The first area of concern relates to the legal standards in respect of the scope of patent protection for inventions in the field of biotechnology. The question as to whether certain substances isolated or derived from naturally occurring living organisms are "inventions" or "discoveries" has triggered widespread discussion. In addition to the question of patentable subject matter, the appropriate application of the patentability requirements, for example, inventive-step, industrial applicability (utility) and disclosure requirements, to biological inventions has been subject to an intense debate. Since the exclusive right conferred by a patent is justified by the public disclosure of the full scope of the patented invention, defining the breadth of the claims which are supported by the disclosure of the invention, is a cornerstone of the patent system.

Secondly, licensing and other issues related to the exploitation of patents are also areas of discussion. Since one of the characteristics in the field of life sciences is that it requires a broad range of comprehensive research activities, down-stream innovations may be covered by a broad patent granted at an early stage of innovation.
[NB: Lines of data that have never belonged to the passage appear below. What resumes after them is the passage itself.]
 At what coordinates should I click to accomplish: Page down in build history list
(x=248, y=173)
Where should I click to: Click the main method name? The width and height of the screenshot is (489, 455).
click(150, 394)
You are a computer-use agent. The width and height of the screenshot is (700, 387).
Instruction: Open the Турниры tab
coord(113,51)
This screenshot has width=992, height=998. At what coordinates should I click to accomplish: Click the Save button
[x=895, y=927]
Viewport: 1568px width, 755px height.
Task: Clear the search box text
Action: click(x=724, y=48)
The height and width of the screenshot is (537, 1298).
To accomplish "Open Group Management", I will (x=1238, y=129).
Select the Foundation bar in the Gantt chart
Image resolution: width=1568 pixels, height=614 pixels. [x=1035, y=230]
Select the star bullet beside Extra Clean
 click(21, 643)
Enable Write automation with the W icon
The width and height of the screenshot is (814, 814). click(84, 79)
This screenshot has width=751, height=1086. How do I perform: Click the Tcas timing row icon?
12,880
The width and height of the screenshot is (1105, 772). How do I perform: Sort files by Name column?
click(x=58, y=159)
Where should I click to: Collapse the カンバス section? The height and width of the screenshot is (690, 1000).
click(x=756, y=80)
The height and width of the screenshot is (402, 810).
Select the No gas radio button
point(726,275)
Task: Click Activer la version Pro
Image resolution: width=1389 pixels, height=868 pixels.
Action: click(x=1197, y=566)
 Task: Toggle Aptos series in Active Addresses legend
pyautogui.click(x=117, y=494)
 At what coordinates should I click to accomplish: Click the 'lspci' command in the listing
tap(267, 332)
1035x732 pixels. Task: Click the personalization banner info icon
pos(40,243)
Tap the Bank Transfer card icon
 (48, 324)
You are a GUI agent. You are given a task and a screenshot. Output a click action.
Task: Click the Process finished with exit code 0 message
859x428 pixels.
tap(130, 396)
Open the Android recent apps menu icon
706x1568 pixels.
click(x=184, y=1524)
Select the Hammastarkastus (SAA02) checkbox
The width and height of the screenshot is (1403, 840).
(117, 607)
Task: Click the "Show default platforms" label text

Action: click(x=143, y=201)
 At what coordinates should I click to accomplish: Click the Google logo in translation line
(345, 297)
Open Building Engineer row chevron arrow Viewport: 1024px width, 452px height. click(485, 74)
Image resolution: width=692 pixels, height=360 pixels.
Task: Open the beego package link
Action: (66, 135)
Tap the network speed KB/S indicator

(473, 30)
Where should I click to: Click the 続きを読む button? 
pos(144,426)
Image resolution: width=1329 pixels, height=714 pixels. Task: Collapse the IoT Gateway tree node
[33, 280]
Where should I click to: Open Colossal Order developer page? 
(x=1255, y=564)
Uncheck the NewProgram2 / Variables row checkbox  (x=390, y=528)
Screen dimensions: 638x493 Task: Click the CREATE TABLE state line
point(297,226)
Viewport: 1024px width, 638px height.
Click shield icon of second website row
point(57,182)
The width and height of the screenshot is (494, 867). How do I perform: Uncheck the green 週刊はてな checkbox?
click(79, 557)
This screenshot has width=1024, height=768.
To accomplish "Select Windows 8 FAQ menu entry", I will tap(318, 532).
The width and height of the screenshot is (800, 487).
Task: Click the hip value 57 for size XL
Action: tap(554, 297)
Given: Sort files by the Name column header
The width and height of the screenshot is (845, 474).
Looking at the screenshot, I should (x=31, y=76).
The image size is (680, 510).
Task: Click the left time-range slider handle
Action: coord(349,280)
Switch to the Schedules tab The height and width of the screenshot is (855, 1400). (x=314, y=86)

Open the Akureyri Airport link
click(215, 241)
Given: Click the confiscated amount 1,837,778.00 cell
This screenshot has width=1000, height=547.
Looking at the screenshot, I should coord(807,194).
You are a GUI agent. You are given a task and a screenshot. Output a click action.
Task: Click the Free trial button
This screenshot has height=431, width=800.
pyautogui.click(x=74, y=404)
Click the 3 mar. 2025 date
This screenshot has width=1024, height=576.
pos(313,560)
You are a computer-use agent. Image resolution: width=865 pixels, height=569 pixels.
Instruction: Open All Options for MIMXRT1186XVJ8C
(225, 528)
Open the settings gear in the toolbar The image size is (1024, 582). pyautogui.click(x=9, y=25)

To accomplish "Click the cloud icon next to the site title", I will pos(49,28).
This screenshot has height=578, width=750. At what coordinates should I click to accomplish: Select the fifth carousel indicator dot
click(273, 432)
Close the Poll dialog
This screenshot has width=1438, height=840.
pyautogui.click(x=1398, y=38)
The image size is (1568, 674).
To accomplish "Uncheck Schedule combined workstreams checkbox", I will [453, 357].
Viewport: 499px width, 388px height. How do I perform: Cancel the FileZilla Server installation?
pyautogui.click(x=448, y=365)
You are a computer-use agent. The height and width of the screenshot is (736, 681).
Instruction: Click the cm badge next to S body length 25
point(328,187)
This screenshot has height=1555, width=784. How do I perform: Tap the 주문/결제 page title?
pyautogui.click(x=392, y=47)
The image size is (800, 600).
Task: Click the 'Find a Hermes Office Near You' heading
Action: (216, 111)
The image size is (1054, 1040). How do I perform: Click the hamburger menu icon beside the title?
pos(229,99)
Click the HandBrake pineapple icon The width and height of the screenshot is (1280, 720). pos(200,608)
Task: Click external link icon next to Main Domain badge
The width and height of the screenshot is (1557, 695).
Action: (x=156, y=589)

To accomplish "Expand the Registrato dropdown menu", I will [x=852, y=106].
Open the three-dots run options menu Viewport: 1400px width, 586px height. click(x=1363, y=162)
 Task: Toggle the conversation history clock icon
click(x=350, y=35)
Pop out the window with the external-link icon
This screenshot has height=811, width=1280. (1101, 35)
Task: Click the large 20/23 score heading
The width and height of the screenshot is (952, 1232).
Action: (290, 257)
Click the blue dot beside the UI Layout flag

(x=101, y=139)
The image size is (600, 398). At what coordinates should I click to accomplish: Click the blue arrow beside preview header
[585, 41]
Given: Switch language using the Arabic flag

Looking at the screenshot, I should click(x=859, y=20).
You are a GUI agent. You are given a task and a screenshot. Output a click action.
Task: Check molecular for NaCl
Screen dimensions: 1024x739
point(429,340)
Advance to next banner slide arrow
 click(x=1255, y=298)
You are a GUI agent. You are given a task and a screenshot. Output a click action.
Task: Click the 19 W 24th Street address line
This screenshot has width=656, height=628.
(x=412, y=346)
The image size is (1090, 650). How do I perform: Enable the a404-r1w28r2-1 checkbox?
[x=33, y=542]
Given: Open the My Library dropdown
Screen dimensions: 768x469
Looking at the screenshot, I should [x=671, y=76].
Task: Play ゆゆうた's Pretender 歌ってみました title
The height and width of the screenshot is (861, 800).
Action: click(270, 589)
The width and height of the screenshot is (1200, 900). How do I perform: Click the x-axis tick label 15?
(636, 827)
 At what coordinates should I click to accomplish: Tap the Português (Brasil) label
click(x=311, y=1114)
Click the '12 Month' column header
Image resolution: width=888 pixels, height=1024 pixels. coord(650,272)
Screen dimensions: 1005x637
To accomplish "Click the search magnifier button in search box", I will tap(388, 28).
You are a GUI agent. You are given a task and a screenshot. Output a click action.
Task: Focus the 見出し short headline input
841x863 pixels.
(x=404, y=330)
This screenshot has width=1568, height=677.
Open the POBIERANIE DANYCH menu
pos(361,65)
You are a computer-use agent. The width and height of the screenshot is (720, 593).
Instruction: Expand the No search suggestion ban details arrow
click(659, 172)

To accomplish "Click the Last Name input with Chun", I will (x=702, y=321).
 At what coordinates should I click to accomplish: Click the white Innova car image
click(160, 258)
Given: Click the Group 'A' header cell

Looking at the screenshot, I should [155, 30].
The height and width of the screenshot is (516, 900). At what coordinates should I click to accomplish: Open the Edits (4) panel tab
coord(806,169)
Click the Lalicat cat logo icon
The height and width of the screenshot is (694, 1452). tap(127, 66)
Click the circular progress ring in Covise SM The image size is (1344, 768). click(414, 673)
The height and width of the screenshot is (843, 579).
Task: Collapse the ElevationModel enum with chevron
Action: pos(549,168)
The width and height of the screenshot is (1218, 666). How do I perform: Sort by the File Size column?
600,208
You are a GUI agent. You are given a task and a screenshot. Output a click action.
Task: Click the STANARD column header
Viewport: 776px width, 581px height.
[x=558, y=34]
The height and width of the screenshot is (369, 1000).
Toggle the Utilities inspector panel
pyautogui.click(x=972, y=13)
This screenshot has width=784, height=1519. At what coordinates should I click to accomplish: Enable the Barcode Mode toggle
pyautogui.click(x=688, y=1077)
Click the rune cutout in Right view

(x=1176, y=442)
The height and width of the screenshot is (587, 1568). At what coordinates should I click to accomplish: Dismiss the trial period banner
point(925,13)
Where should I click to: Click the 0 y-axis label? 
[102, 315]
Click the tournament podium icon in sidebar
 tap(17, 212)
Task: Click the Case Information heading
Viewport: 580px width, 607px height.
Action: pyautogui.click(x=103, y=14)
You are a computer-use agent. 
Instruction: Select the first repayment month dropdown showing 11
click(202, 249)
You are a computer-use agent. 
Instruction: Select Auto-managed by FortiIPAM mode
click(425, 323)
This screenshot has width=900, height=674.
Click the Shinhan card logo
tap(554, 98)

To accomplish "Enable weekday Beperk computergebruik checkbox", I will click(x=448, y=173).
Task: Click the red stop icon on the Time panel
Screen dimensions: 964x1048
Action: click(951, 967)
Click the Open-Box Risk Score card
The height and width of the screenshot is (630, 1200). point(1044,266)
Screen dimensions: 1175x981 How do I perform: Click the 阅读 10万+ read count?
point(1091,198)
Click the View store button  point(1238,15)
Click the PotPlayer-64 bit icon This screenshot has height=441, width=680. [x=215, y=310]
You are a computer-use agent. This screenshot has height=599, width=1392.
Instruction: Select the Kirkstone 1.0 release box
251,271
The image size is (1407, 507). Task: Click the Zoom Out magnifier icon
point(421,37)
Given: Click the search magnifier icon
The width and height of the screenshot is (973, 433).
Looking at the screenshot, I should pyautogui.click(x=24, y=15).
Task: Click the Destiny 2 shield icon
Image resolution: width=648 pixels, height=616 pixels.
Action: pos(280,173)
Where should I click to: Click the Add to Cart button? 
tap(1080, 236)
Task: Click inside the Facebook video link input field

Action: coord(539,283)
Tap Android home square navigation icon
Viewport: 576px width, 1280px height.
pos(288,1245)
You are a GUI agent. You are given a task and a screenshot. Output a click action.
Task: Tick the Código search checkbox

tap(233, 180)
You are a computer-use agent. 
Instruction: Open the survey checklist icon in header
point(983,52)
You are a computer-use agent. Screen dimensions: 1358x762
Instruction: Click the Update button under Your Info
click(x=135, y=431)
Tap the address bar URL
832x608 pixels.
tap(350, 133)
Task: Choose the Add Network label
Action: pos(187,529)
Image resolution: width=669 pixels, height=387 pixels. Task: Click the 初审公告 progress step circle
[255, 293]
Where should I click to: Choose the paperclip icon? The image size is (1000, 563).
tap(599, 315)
The number and breadth of patents granted to early fundamental research have raised concerns about patent thickets and royalty stacking. In particular, reach-through claims in patents, especially for research tools, were flagged as a potential impediment to further research and development. Since universities and governmental research institutions also play an important role in the area of biotechnological research, it is essential to stimulate public-private partnership, generate revenue and protect investments. Facilitating the transfer of technology from basic research to applied research and commercialization is one of the key elements for the successful research and commercialization of biotechnological inventions.

Thirdly, issues arise concerning the relationship between patents and other forms of intellectual property protection. In the field of plant biotechnology, plant varieties are, in many countries, protected by a sui generis system, such as the UPOV system. In the era of post-genome research, innovation in the area of, for example, bioinformatics, is characterized by biological information and its processing methods. Copyright protection and protection of databases, if available, are other forms of intellectual property protection, which may be of relevance in this area.

Finally, the relationship with other relevant issues, such as the conservation and preservation of the environment (including the protection of biodiversity), and moral and ethical dimensions of the protection and commercialization of biotechnological inventions has been discussed in many fora.